Two review authors independently extracted the data on the study characteristics, description of methodology and outcomes of the eligible trials, and assessed study quality. Data were analysed using RevMan 5.1. For dichotomous outcomes, the effects were estimated by using risk ratio (RR) with its 95% confidence interval (CI). For continuous outcomes, mean differences (MD) with 95% CIs were used to estimate their effects.
A total of 43 trials (35 RCTs and eight qRCTs) with 7465 participants were identified. Twenty-two trials with 5546 participants were involved in prevention of Aloe vera for phlebitis, and a further 21 trials with 1919 participants were involved in the treatment of phlebitis. The included studies compared external application of Aloe vera alone or plus non-Aloe vera interventions with no treatment or the same non-Aloe vera interventions. The duration of the intervention lasted from one day to 15 days. Most of the included studies were of low methodological quality with concerns for selection bias, attrition bias, reporting bias and publication bias.
The effects of external application of fresh Aloe vera on preventing total incidence of phlebitis varied across the studies and we did not combine the data. Aloe vera reduced the occurrence of third degree phlebitis (RR 0.06, 95% CI 0.03 to 0.11, P < 0.00001) and second degree phlebitis (RR 0.18, 95% CI 0.10 to 0.31, P < 0.00001) compared with no treatment. Compared with external application of 75% alcohol, or 33% MgSO4 alone, Aloe vera reduced the total incidence of phlebitis (RR 0.02, 95% CI 0.00 to 0.28, P = 0.004 and RR 0.43, 95% CI 0.24 to 0.78, P = 0.005 respectively) but there was no clear evidence of an effect when compared with 50% or 75% MgSO4 (total incidence of phlebitis RR 0.41, 95% CI 0.16 to 1.07, P = 0.07 and RR 1.10 95% CI 0.54 to 2.25, P = 0.79 respectively; third degree phlebitis (RR 0.28, 95% CI 0.07 to 1.02, P = 0.051 and RR 1.19, 95% CI 0.08 to 18.73, P = 0.9 respectively; second degree phlebitis RR 0.68, 95% CI 0.21 to 2.23, P = 0.53 compared to 75% MgSO4) except for a reduction in second degree phlebitis when Aloe vera was compared with 50% MgSO4 (RR 0.26, 95% CI 0.14 to 0.50, P < 0.0001).

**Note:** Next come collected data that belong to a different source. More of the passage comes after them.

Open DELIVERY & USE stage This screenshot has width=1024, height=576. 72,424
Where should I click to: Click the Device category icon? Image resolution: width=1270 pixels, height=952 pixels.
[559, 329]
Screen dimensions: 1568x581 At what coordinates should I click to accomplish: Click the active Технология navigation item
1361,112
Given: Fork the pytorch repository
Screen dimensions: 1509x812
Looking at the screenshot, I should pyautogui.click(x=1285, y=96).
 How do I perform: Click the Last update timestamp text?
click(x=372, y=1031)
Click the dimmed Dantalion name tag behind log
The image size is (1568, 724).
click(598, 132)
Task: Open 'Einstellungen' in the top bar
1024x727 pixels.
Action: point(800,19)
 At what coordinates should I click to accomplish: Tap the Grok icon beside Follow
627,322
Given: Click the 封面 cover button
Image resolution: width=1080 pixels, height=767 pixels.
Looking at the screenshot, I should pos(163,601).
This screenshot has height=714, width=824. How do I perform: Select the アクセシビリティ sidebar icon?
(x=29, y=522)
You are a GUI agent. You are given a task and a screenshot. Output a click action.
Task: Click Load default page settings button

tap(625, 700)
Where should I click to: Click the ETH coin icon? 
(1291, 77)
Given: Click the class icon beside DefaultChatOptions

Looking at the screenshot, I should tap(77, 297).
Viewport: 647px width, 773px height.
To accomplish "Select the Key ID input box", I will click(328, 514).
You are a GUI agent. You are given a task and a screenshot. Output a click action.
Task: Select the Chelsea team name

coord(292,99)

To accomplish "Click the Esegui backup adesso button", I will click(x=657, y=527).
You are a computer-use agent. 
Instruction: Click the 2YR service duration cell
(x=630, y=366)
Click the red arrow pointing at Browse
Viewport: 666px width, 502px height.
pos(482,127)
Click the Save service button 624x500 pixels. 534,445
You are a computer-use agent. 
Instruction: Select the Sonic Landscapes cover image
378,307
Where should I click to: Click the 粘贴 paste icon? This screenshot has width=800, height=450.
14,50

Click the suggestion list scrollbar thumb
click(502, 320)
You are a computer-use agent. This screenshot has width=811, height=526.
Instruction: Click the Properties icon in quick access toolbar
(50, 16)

For the treatment of phlebitis, Aloe vera was more effective than 33% or 50% MgSO4 in terms of both any improvement (RR 1.16, 95% CI 1.09 to 1.24, P < 0.0001 and RR 1.22, 95% CI 1.16 to 1.28, P < 0.0001 respectively) and marked improvement of phlebitis (RR 1.97, 95% CI 1.44 to 2.70, P < 0.001 and RR 1.56, 95% CI 1.29 to 1.87, P = 0.0002 respectively). Compared with 50% MgSO4, Aloe vera also improved recovery rates from phlebitis (RR 1.42, 95% CI 1.24 to 1.61, P < 0.0001). Compared with routine treatments such as external application of hirudoid, sulphonic acid mucopolysaccharide and dexamethasone used alone, addition of Aloe vera improved recovery from phlebitis (RR 1.75, 95% CI 1.24 to 2.46, P = 0.001) and had a positive effect on overall improvement (marked improvement RR 1.26, 95% CI 1.09 to 1.47, P = 0.0003; any improvement RR 1.23, 95% CI 1.13 to 1.35, P < 0.0001). Aloe vera, either alone or in combination with routine treatment, was more effective than routine treatment alone for improving the symptoms of phlebitis including shortening the time of elimination of red swelling symptoms, time of pain relief at the location of the infusion vein and time of resolution of phlebitis. Other secondary outcomes including health-related quality of life and adverse effects were not reported in the included studies.